How far are you from a rescue?
How big is your group?
How long are you gone?
What are the common problems you are likely to encounter?
The aim of medicine is to prevent problems first. So encourage your trip members to prepare ahead of time (fitness), bring the specific medications they need, and to take care of small problems (blisters, thirst, cold) before they become big problems (cellulitis, dehydration, hypothermia). A medical kit should be designed to treat the treatable problems you're likely to encounter. If someone falls and has major head trauma or internal bleeding they is probably nothing you can do for them but get help.
First GET KNOWLEDGE: It's the most important thing in your kit and weighs nothing. You'll be able to do more with a 6oz first aid kit after taking a wilderness medicine course than you could do with a 2# kit without training.
Then tailor your kit to your trip: On most trips (2-3 days, evacuation 1-2 days away) blisters and minor injuries (cuts/sprains) are by far the most likely small problems that can turn into big problems so a variety of tapes and bandages are first on my list. Also benzoin to help it stick. Rarer is more major trauma and generally splints can be made from branches and clothing. Pain medications (non-Rx and Rx) can also make a big difference in comfort and ability to travel under own power. Allergic reactions can be treated with Benedryl (non-Rx) or an oral steroid--if a trip membeer has had anaphylaxis before they need to carry their own epi-pen. Altitude illness is somewhat less common and most types can be prevented or treated farily easily with Diamox or descent of 500-1000'. Infections are less common, but I carry 1-2 types of antibiotics as it can make a big difference in comfort, the ability to travel under one's own power and survival. However most infections are viral and won't respond anyhow. I throw in a few safety pins (allow you to use your shirt for a sling, keeps an open airway), a pair of gloves, syringe and needle (draining pus, relieving a tension pneumothroax and know how to do an emergency trachiostomy with a swiss army knife (however I do have 4 years of medical school under my belt).
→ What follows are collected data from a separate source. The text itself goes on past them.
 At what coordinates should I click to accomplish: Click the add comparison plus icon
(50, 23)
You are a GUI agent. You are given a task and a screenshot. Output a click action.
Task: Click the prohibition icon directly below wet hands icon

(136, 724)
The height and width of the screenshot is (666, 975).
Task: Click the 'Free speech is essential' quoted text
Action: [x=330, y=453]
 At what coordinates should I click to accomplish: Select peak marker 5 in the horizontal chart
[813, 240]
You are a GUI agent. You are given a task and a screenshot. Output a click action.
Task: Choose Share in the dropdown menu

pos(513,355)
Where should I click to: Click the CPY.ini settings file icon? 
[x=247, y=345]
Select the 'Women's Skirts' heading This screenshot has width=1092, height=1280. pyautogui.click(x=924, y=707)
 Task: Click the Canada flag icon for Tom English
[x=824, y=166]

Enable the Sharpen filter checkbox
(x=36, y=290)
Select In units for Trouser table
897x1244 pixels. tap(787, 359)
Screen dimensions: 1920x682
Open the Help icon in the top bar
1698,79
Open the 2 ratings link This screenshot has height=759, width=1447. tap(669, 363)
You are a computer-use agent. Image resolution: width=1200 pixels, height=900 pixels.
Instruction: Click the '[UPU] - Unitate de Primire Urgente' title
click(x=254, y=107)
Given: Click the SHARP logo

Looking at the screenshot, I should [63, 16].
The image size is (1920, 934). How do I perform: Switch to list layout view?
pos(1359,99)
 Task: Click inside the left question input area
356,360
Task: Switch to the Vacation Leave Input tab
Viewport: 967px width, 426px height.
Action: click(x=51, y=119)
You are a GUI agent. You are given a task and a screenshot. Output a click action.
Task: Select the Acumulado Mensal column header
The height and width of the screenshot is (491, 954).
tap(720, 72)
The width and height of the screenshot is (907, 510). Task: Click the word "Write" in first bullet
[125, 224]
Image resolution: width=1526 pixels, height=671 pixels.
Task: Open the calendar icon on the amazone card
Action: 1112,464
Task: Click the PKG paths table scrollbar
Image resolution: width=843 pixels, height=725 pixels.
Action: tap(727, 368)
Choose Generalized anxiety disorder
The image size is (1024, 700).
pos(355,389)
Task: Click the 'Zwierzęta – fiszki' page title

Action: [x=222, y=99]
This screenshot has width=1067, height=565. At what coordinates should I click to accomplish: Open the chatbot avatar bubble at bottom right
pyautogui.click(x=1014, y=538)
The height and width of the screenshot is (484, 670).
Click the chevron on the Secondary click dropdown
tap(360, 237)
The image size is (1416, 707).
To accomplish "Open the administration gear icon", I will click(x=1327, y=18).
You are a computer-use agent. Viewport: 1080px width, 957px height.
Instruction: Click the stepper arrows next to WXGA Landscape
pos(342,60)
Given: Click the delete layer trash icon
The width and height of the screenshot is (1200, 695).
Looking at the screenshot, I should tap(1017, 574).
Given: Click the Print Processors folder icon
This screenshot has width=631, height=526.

I'll look through my kit when I get home tonight and add anything else I find.
The important message is: Get Knowlege first and you can lighten your kit a lot through technique and improvisation.
After reviewing my kit I'd like to add a few more comments. First for "wound care" I bring Steri-Strips which hold a clean/sliced deep wound together well--I saved a trip to the ER after slamming the bridge of my nose on a metal support upstairs in Ryan's gear loft (bathroom downstairs, lights out, trying to navigate in the dark), a tape called Leukopore which really sticks well (duct tape just doesn't) an assortment of bandages including circles (great for fingertips with a slice down the side to seal better). I also bring a topical antibiotic--they sell small foil packages which can be used multiple times. I also have a couple of compeed patches for blisters.
I carry Doxycycline (and if on a longer trip Ampicillin also) for an antibiotic, Benedryl, Vicodin, Aleve (long lasting with 12 hour dosing=fewer pills), Loperamide (anti-diarrhea) Decadron and diamox (mostly high altitude problems but decadron works for allergic reactions that last a while). I also have a small flashlight and some micropure tablets (for water and wound cleaning ). I also carry a few windproof matches and some heavy string and fishing line with needles stuck in a small piece of insulite pad. Finally, a small glue stick (not really first aid but very helpful if you step on your glasses--it will burn and drip hot glue where ever you need it.